In the retina, rod and cone photoreceptors relay information to bipolar cells at glutamatergic synapses. At dendritic tips of ON-type bipolar cells, which depolarize in response to light, the metabotropic glutamate receptor mGluR6 is required for neurotransmitter detection. mGluR6 also has a critical interaction with the presynaptic cell adhesion molecule ELFN1, and N-linked glycosylation of mGluR6 is required for this interaction. In the retina and in heterologous cells, mGluR6 undergoes conventional secretory trafficking with complex glycosylation acquired in the Golgi. However, the mechanisms regulating mGluR6 secretory trafficking are poorly understood. Like other class C GPCRs, mGluR6 has a large extracellular domain, which includes a bi-lobed ligand binding domain. We show that a series of small deletions in the upper lobe of the ligand-binding domain led to exclusive use of unconventional secretion and plasma membrane insertion of immature core-glycosylated protein in heterologous cells. Deletion of larger regions partially restored Golgi trafficking and complex glycosylation. The mutants with large deletions also exhibited dramatically increased plasma membrane localization, which was not recapitulated in the panel of mutants with small deletions.

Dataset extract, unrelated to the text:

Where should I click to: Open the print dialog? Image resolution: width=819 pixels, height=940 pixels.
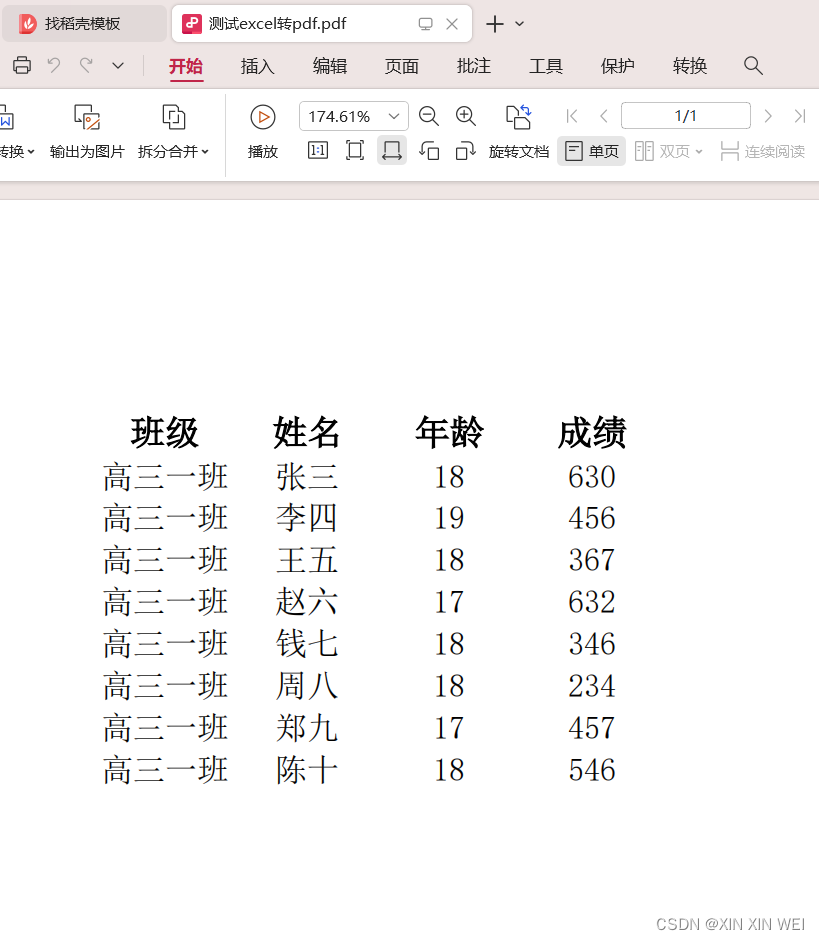click(x=21, y=65)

A large deletion did not prevent constitutive internalization, suggesting the increase in plasma membrane protein is due to forward trafficking flux. The results indicate an important role of the upper lobe of the ligand binding domain in regulating mGluR6 secretory trafficking, and suggest that disruption of the structure of this domain leads to unconventional trafficking. These findings are consistent with an intraluminal interaction regulating mGluR6 sorting within the endoplasmic reticulum.